Increase college completion: By every measure, higher education is the surest ticket to a better life, even with the massive rise in college costs and recent dips in federal aid. College access is not enough; college completion is what’s needed. College graduates are likely to earn $1 million more over their lifetimes than their counterparts with high school diplomas. A college degree also brings stability: For the past two decades—through boom economies and recessions alike—the unemployment rate for high school graduates has remained about double what is for college grads. Without a college degree, children born in the lowest fifth of the income distribution have a 45 percent change of staying in the bottom, and just a five percent chance of moving to the top. Yet, when these same children go on to earn a college degree, their chances of making it to the top nearly quadruple, and their chances of moving out of the bottom increase by 50 percent.
Arizona and Florida have rallied around an attainment goal of 60 percent by 2030. Yet, in the past two years, we have seen enrollment declines in community colleges. We must address this drop in enrollment and re-engage students on the path to pursuing a college degree. Florida has a statewide financial aid system, but Arizona does not. It’s essential that one be established. A strong first step was made with the establishment of the Arizona Promise Program, which allows low-income students to attend college tuition-free. But more must be done. That includes additional investment in Arizona Promise as way to invest in our college-going population and future talent pipeline for a vibrant Arizona.

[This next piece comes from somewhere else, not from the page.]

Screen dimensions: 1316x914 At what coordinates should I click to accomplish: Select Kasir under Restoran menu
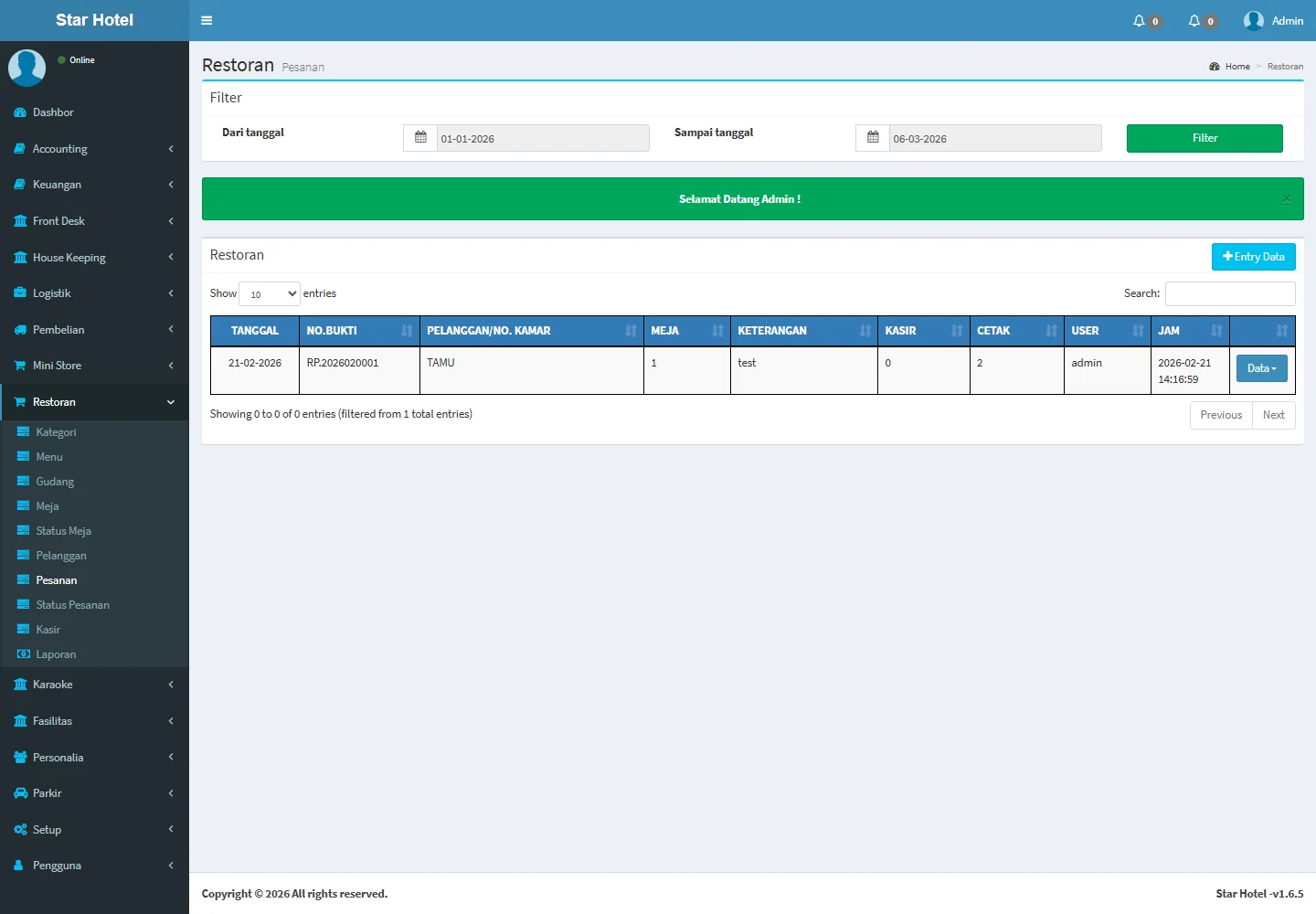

Taken together, these focus areas provide a roadmap for clear actions that can make an enormous difference in improving education in Arizona and Florida, and thereby improve economic outcomes and people’s lives. Helios calls on policymakers in Arizona and Florida to take up these efforts and asks our partners and the public sector to join in, to ensure that all children in Arizona and Florida have the full potential to succeed in educational pathways that will take them where they want to go.